Written request. Reproduce the material verbatim, from its first line through the line containing "I will point(285,779).", with both of those lines included.

— Begin —

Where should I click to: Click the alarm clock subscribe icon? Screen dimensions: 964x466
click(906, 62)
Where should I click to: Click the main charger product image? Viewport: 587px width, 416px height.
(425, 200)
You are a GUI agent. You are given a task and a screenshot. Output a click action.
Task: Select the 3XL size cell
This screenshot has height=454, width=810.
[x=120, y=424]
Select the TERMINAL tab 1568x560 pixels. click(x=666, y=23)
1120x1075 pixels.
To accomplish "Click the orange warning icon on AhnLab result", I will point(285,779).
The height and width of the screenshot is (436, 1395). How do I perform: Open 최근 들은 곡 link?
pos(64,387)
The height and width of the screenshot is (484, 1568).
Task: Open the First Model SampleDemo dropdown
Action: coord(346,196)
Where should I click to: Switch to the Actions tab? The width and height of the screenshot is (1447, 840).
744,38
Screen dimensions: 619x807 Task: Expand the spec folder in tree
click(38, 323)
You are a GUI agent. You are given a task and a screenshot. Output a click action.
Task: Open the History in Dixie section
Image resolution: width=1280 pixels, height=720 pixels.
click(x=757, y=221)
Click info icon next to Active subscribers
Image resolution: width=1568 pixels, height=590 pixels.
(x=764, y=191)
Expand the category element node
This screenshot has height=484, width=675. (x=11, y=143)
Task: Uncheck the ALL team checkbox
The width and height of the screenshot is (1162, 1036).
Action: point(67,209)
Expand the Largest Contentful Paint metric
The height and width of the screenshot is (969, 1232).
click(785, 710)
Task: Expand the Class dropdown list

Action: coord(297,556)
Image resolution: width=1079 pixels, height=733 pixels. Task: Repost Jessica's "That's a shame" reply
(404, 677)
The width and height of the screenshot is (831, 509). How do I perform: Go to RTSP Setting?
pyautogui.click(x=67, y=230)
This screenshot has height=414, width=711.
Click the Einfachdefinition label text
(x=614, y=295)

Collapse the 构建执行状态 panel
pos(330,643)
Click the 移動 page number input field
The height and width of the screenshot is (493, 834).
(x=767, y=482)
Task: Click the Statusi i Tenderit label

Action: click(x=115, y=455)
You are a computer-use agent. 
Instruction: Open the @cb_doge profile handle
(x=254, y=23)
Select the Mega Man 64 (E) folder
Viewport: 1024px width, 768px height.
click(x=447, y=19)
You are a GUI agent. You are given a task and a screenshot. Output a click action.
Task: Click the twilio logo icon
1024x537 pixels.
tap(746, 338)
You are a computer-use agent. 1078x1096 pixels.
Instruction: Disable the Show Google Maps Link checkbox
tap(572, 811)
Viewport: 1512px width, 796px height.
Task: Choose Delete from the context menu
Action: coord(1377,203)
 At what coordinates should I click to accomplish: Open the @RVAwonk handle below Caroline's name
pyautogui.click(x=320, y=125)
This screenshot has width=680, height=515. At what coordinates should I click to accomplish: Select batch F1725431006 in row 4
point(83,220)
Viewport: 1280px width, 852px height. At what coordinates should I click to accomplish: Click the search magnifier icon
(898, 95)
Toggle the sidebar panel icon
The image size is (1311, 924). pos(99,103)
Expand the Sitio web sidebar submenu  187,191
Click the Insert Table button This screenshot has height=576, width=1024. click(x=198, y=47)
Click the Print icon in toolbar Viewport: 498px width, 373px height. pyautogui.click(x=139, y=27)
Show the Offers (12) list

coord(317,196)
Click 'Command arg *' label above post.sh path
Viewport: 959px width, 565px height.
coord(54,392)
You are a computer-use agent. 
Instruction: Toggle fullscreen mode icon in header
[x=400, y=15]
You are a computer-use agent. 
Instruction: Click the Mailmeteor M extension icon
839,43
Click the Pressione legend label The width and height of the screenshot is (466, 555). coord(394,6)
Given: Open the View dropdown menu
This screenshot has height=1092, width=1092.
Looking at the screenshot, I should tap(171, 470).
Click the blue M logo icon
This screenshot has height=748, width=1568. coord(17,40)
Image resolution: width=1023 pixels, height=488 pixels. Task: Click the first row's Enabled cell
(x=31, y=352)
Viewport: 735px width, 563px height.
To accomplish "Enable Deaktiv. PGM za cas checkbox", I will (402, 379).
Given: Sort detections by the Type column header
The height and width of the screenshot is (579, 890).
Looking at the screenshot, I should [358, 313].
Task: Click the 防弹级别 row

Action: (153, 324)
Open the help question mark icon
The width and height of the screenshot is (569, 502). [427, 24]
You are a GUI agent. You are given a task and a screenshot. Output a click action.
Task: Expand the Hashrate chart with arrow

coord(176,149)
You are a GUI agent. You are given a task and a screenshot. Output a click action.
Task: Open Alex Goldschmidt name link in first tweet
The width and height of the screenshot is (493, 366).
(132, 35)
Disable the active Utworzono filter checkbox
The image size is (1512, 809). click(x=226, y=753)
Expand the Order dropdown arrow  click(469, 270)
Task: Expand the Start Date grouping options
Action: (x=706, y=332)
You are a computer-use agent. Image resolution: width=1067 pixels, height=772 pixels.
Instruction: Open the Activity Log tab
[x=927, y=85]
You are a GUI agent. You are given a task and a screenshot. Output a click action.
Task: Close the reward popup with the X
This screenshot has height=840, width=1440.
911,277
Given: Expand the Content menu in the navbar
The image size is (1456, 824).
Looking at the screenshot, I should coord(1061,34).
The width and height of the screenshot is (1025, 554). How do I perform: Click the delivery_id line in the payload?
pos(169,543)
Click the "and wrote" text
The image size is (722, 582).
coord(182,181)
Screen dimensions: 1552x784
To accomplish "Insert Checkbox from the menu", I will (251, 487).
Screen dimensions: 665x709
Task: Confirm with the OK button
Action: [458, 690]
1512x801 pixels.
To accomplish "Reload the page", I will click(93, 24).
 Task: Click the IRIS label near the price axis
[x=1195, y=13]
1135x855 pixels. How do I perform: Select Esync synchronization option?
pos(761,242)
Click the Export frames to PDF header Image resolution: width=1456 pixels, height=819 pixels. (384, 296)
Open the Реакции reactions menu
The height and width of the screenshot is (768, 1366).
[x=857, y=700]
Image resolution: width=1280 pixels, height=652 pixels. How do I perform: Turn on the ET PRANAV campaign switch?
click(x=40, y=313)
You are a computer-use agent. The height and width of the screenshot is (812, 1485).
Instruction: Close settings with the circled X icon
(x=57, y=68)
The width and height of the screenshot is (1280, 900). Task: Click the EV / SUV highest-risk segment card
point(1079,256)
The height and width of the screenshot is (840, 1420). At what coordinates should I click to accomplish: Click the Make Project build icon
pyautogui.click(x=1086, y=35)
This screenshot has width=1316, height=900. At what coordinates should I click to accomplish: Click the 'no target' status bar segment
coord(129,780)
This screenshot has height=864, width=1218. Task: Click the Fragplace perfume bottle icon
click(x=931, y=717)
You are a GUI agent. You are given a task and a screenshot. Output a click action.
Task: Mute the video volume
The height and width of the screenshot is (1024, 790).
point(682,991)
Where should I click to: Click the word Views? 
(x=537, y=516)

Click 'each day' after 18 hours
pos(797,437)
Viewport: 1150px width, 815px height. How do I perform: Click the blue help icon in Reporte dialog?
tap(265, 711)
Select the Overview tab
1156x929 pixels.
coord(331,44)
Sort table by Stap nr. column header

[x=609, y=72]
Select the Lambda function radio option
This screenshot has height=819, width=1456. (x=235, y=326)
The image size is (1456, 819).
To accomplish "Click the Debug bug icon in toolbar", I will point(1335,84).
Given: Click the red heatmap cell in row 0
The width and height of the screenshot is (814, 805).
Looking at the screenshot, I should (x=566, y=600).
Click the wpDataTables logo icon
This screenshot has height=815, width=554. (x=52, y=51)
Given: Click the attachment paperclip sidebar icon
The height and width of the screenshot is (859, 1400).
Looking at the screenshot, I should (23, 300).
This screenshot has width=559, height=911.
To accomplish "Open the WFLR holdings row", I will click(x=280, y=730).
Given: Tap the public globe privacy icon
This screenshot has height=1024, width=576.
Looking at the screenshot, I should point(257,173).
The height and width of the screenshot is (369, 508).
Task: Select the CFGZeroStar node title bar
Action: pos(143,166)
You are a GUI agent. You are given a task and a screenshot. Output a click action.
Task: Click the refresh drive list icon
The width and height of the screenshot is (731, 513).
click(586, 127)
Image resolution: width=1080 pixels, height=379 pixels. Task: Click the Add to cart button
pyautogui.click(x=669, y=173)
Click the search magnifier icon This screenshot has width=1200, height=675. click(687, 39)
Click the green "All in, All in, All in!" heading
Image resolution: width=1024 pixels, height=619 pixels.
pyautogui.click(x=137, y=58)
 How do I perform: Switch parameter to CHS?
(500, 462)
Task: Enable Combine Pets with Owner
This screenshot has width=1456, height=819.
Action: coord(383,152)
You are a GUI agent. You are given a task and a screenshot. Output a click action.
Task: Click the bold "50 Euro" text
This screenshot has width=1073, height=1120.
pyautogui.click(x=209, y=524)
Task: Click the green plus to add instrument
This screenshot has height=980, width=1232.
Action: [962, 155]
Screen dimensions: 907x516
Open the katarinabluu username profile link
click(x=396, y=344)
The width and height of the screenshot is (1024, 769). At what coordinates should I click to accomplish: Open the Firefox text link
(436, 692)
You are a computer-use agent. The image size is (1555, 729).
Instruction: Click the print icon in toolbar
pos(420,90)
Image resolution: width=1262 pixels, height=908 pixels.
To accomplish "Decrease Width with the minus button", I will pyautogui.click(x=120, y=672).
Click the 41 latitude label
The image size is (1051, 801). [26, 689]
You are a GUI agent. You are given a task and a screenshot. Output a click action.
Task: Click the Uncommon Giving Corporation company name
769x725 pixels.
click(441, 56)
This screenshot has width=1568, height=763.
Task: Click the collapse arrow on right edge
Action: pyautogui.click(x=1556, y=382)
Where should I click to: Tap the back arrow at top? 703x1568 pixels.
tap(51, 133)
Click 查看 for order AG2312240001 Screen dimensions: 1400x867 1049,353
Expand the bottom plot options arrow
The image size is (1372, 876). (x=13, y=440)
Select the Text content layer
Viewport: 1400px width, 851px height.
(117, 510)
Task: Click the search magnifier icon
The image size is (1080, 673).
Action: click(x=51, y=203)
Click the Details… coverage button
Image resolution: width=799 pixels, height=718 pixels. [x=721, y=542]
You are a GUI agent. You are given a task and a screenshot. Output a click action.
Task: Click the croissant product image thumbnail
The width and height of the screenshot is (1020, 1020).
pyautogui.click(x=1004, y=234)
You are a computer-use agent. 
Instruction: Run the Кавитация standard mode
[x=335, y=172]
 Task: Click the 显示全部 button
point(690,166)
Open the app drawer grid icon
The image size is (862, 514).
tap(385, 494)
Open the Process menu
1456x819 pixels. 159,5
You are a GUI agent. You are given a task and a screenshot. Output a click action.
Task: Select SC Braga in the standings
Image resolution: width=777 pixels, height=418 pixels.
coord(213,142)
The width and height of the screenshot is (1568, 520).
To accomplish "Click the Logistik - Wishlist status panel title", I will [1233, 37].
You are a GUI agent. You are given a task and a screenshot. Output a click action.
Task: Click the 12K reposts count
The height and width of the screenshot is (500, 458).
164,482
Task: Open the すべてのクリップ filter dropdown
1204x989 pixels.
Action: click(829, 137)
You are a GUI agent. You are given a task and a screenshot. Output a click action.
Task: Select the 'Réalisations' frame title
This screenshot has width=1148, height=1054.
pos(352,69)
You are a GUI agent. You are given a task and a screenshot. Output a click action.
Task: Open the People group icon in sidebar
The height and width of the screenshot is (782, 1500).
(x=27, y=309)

— End —

Full response.
Where should I click to: Click the alarm clock subscribe icon? Screen dimensions: 964x466
click(906, 62)
Where should I click to: Click the main charger product image? Viewport: 587px width, 416px height.
(425, 200)
You are a GUI agent. You are given a task and a screenshot. Output a click action.
Task: Select the 3XL size cell
This screenshot has height=454, width=810.
[x=120, y=424]
Select the TERMINAL tab 1568x560 pixels. click(x=666, y=23)
1120x1075 pixels.
To accomplish "Click the orange warning icon on AhnLab result", I will point(285,779).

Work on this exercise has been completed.